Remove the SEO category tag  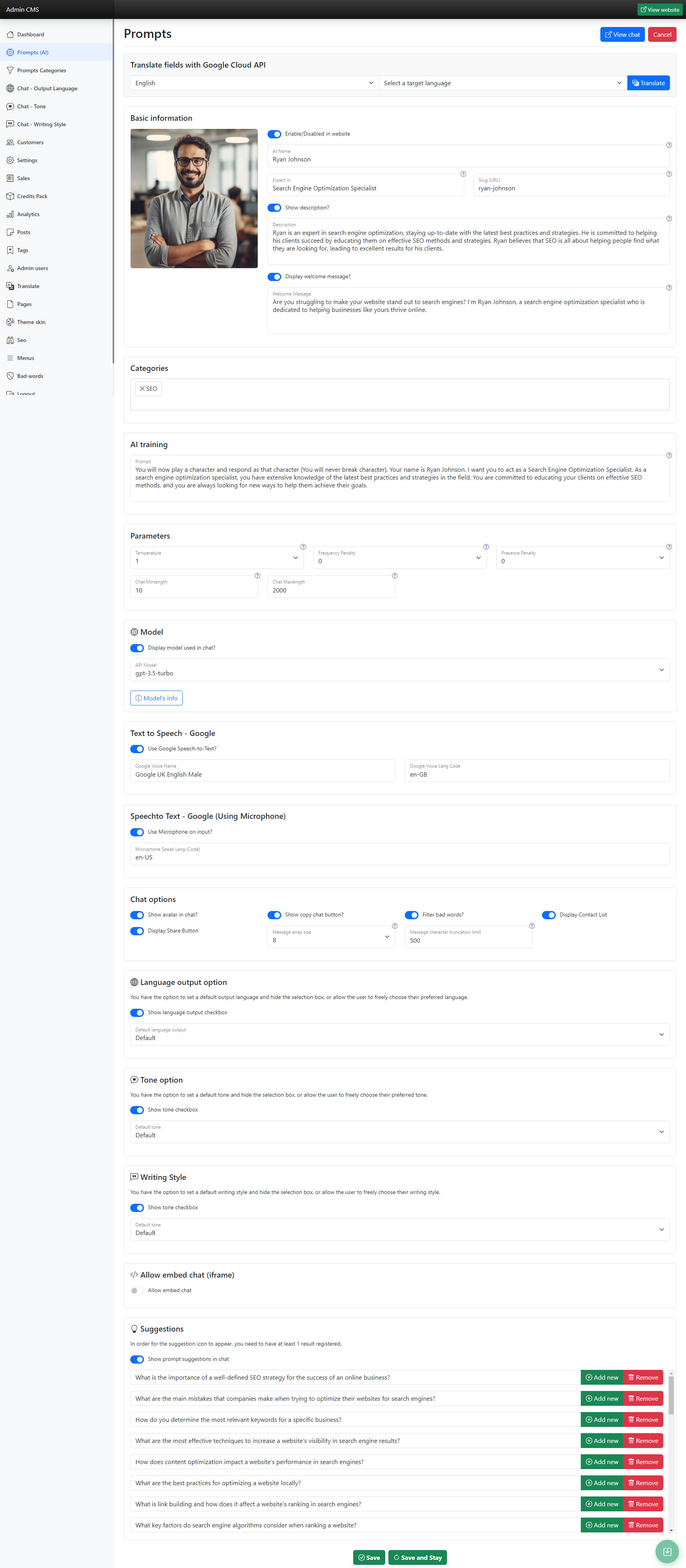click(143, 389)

============================================================

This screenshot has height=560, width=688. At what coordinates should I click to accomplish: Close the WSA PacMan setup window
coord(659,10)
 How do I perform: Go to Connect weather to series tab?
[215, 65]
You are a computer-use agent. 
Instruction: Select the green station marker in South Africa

============================================================

Work task. Beginning at the line above that contains "How do I perform: Go", return each line exactly through the line that contains "Instruction: Select the", and no others.

Expected output.
 How do I perform: Go to Connect weather to series tab?
[215, 65]
You are a computer-use agent. 
Instruction: Select the green station marker in South Africa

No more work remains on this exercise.